Zynga To Close Baltimore Office, Consolidate Texas And New York Studios
“We are finding ways to improve our business that position us better for our future success,” COO says.
Zynga (NASDAQ:ZNGA) is closing down and “consolidating” more of its regional studios in its mission to reach “long-term profitability,” the game developer announced Monday.
The latest round of restructuring will close an office in Baltimore and consolidate the struggling social game developer’s headquarters in New York and Texas. The Texas offices in McKinney and downtown Austin will be closed, but COO David Ko said in a statement that an unspecified number of employees will be relocated to Zynga’s two remaining offices in the state. New York City offices will be similarly restructured around Zynga’s mobile studio there.
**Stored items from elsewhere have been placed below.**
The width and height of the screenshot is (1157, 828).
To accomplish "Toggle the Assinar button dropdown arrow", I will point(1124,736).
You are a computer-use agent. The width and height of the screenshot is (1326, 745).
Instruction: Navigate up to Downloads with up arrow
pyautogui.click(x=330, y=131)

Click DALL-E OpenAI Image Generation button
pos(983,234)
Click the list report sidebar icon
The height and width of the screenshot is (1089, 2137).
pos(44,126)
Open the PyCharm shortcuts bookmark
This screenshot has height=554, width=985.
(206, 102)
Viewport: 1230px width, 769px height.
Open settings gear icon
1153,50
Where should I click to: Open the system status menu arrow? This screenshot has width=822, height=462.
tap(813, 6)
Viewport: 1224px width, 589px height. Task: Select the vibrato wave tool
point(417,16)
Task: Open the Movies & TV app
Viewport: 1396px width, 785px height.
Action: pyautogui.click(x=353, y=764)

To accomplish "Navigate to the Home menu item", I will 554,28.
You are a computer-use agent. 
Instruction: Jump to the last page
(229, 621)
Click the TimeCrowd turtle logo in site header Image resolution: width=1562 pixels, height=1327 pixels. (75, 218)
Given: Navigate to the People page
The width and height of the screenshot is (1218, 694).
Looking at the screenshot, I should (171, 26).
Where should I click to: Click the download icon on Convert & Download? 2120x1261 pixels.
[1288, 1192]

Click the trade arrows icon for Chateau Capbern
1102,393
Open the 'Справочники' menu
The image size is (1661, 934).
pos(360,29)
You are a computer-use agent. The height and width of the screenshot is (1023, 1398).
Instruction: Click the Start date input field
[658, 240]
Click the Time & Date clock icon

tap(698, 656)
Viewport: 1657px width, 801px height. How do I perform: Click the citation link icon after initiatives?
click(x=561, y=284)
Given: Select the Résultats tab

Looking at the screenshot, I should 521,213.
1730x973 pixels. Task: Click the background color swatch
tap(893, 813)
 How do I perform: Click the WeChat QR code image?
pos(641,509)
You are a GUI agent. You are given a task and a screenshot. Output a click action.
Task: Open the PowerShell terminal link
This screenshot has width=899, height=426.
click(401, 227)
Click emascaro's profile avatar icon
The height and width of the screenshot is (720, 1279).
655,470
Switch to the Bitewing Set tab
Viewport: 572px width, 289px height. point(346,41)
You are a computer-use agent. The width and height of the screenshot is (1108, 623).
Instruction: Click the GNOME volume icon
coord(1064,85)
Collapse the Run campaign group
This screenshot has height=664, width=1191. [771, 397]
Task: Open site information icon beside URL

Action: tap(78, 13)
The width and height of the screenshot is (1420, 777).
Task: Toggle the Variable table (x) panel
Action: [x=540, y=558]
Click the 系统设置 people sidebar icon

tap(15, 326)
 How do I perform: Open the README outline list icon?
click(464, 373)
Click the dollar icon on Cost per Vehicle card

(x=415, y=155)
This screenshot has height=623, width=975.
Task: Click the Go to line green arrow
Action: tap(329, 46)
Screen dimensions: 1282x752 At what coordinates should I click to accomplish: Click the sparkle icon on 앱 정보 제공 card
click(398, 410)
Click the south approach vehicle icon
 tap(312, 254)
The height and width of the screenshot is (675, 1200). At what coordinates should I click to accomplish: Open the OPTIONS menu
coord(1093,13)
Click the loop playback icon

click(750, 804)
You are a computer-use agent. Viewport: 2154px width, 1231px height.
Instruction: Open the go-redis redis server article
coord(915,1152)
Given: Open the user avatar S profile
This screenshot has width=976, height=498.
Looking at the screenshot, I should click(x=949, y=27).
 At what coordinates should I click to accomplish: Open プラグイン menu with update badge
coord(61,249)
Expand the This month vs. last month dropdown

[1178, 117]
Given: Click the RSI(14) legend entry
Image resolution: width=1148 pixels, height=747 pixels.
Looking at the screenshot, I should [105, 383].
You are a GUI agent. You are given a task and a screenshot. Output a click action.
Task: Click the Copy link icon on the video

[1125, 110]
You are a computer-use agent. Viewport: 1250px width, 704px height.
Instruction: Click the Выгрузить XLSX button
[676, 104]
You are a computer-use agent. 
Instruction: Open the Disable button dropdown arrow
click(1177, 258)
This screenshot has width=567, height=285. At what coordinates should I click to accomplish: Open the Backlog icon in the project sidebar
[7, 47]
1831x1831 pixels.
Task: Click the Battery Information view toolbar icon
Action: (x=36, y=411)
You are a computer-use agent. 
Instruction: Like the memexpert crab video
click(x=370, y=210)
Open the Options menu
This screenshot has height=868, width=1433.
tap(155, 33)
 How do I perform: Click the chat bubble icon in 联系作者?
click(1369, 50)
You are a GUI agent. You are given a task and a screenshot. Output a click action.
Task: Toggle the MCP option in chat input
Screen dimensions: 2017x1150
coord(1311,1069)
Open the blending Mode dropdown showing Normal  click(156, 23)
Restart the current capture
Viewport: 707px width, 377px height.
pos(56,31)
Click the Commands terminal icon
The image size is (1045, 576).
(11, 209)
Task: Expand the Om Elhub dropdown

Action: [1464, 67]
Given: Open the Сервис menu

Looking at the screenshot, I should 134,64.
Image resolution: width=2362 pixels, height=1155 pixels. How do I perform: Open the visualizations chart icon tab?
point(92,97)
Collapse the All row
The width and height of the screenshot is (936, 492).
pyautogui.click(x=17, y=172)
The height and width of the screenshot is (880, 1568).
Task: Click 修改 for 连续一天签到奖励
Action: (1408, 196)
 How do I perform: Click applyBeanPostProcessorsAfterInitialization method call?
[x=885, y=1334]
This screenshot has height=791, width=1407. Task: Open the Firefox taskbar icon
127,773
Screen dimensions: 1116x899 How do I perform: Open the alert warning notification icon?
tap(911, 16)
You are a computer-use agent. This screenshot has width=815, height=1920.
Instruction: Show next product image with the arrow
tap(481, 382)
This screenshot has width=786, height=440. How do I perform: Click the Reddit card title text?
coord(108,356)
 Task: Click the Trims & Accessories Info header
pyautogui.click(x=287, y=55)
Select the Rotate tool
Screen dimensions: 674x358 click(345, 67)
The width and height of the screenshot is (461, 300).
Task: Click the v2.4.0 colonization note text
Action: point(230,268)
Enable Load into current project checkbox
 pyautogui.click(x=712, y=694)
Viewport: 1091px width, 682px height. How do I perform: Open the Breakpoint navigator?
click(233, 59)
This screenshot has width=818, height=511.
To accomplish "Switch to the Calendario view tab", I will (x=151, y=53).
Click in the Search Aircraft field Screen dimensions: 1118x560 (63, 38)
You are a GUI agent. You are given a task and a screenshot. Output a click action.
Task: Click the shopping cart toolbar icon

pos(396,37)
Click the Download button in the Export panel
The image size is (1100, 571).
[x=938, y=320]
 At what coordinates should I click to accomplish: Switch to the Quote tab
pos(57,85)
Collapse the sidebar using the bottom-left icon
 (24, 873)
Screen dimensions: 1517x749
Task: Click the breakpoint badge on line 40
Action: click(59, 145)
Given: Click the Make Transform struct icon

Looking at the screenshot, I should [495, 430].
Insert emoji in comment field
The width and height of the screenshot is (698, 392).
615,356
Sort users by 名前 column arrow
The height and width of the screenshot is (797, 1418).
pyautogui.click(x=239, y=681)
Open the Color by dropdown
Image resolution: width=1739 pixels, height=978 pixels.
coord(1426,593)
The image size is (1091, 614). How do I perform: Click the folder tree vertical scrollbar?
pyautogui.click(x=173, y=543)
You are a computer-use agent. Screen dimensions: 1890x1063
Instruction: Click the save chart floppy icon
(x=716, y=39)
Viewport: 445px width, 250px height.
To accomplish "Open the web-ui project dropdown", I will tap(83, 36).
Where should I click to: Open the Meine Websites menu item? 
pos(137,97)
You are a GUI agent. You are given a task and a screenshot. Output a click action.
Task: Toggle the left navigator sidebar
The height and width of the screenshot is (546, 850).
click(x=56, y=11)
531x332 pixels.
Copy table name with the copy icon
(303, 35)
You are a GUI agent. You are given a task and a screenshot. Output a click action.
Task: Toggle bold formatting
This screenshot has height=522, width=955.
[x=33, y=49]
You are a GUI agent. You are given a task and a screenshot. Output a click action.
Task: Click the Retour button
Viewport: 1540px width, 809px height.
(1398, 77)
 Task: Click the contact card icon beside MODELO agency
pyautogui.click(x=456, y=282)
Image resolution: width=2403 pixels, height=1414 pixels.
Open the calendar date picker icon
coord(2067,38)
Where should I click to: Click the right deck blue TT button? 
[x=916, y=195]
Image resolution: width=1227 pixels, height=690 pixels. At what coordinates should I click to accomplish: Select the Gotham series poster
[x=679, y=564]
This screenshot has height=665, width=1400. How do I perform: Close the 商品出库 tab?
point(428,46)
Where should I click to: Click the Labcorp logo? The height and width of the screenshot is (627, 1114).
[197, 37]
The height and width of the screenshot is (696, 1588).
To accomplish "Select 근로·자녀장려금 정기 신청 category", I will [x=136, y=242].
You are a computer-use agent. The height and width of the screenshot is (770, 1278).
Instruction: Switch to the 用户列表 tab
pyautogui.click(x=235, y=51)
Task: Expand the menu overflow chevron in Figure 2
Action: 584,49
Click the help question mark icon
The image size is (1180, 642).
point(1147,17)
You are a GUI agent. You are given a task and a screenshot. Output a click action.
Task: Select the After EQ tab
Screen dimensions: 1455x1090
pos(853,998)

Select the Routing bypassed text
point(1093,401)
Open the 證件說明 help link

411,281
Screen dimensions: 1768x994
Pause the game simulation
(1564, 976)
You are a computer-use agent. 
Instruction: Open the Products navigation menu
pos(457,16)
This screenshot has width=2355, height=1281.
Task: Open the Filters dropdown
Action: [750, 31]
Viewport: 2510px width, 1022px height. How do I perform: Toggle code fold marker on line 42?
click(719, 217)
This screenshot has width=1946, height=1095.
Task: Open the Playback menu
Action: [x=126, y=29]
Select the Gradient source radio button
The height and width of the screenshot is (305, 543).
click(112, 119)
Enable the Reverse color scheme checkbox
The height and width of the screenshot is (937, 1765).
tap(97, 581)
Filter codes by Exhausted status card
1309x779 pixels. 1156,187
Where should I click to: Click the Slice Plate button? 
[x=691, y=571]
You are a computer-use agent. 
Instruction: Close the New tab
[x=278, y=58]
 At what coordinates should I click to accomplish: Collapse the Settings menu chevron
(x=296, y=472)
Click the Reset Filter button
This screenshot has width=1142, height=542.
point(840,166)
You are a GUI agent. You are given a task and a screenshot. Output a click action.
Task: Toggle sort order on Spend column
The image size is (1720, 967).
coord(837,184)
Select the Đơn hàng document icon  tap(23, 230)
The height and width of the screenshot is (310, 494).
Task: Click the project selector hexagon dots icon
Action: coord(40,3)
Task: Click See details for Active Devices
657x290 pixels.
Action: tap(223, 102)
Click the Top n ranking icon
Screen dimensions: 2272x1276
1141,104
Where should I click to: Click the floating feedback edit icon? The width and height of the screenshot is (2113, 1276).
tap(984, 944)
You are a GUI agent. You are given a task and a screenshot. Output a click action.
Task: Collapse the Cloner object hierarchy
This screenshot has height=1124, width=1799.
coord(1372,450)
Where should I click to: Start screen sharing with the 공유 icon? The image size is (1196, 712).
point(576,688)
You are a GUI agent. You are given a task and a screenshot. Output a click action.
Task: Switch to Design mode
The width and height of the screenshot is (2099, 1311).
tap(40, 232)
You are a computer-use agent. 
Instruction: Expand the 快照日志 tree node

In his statement on the company’s blog, Ko described the restructuring as “an effort to leverage resources as we focus on creating franchises and driving profitability.”
“As all of you know, we’ve talked a lot about [how] one of our key strategies for 2013 is driving long-term profitability,” Ko wrote. “With that mindset, we are finding ways to improve our business that position us better for our future success.”
He said Zynga would “relocate everyone in the Baltimore office who requested a transfer, and the overall impact of the consolidations on our team is minimal.”
Ko left the official number of layoffs vague in his statement on the company’s page, but he later told VentureBeat that “these steps will affect approximately 1 percent of our workforce and enable us to focus our resources on the most significant growth opportunities,” an estimate that AllThingsD said tallied about 30 current Zynga employees.
This latest round of layoffs and closures comes shortly after Zynga beat dismal analyst expectations for its fourth quarter earnings. Despite eking out a profit on better-than-expected revenue, David Ko said during a post-earnings report call with investors that Zynga would slim down its operations to cut costs and focus on a small number of its most lucrative game properties. Late last year, during a high-profile announcement from Apple (NASDAQ:AAPL), the company announced a series of dramatic layoffs and studio closings to correspond with cuts in its full-year financial outlook.
More recently, however, the studio has seen a gradual recovery. Just last week, its stock surged on news that Nevada had enacted a law permitting online gambling in the state, capping several months of lobbying and corporate restructuring on Zynga’s part to rebuild itself as a real-money gaming outlet.
“We still have a lot of work to do,” Ko concluded in his statement Monday, “but I’m confident that we’re on the right path to deliver on the potential of Zynga.”
Zynga shares jumped once again during Monday trading on news of the company’s latest round of consolidations, rising more than 10 percent to $3.69 per share before falling back slightly to close at $3.44.